For
a brief moment this past weekend, the impossible happened - the unrated
Hatchet 2 opened in over 60 theaters and became a cause for celebration
among horror film fans, who viewed the release as a possible way to break the
seemingly arbitrary MPAA chokehold that they see as part of the decline of the
horror genre.
Hatchet 2 is one of the few times in the last twenty-five
years that an unrated film has gotten any sort of theatrical release and
the horror launched a Twitter and Facebook campaign to support it.
Leading horror website DreadCentral.com had even asked fans to buy
tickets for Hatchet 2 online even if they aren't near a theater showing
it as a way to send a message to Hollywood that there's a market for
unrated horror.
That dream barely made it through the weekend; the theater chains
that were carrying Hatchet 2 pulled it without explanation by
Monday morning. It's tough to really know the specific box office
numbers since several theaters - in Canada, specifically -- wound up
pulling the film right away due to fear of being fined for showing an
unrated film, says Green. We're hearing that others decided to
only show Hatchet 2 at specific times due to the hassle of having
to have someone guard the cinema door to check IDs. When I saw the film
in Los Angeles there was a guard at the door for the entire movie
checking ticket stubs and IDs where necessary. It was kind of crazy.
Update:
Poor Box Office
8th October 2010. See article
from ifc.com
Adam Green and his marketers pinned their hopes for that miracle on
AMC, and an ad campaign that specifically tied Hatchet II's lack
of a rating (I saw posters for the film at Fantastic Fest that even used
the tagline Support Unrated Horror). If nothing else, Hatchet
II's $52,000 weekend gross proves that turning a gory,
tongue-in-cheek slasher movie into a referendum on free speech isn't a
shortcut to box office gold. Those uncut and unrated slogans are
on DVDs because people want to see extreme blood and guts, not because
they're looking to strike a blow against organized censorship. They're
horror fans, not freedom fighters.
##########
→ **PROBLEM DETAILS**:
Carry on the article about the theatrical release of the unrated Hatchet 2, beginning after its final sentence.

→ **RECORDED DATA**:
##########
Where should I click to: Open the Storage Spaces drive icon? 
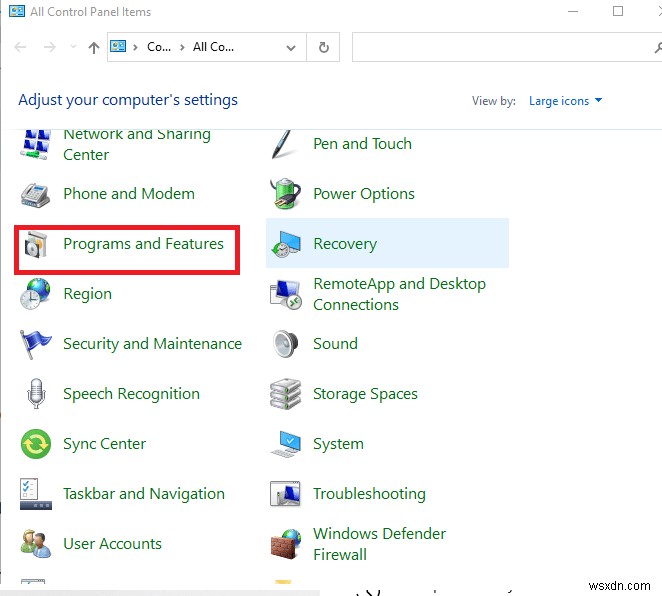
##########
→ **ANSWER**:
Offsite:
Adam Green Speaks
9th October 2010. See article
from reelzchannel.com
by Adam Green
The sad truth of the matter is that no one at
[distributor] Dark Sky has been able to tell me the exact reasons behind
why the film was pulled (they have not gotten a clear explanation
whatsoever) and I only know what I am hearing from the public on Twitter
and AMC's response to the press of we base our decisions on
performance which does not add up given that we know of at least two
theaters that had pulled the film after just 24 hours and given the
grand scheme of things, other genre titles performed worse per screen,
even though they had bigger budgets and traditional spends on marketing
campaigns as opposed to ours.
All signs would point to AMC being unhappy with
how vocal I was about the MPAA and not wanting to deal with the
controversy — which if the case, is their given right. Had the film
grossed millions, maybe it would be a different story with them, but
given the size of our release and the nature of what this is, all we
ever could have hoped for was a few grand per screen in a realistic
scenario.
...Read the full article
Offsite:
Adam Green Speaks About Hatchet III
3rd October 2011. See article
from fearnet.com
When Hatchet II came out, they [the MPAA] were under
fire because of the torture-porn that was getting through. But the
reason that torture-porn was getting through was because it was being
distributed by a studio that pays their salaries, so they couldn't stop
it. So there is all this backlash from parents, and I come along with a
swamp monster with a gas-powered belt sander, killing comedians like
Monty Python, and they came down on me!
But they fucked with the wrong guy because I beat
them. I got my film into theatres unrated - which hasn't happened in 30
years - for 48 hours. Then I became the first movie to ever get pulled
from theatres. There was all this bullshit that it wasn't performing
but in fact it did so great that, within 72 hours of the DVD release, a
third one got greenlit. So the MPAA can eat a fucking dick. Hatchet III
is coming, so I win, they lose.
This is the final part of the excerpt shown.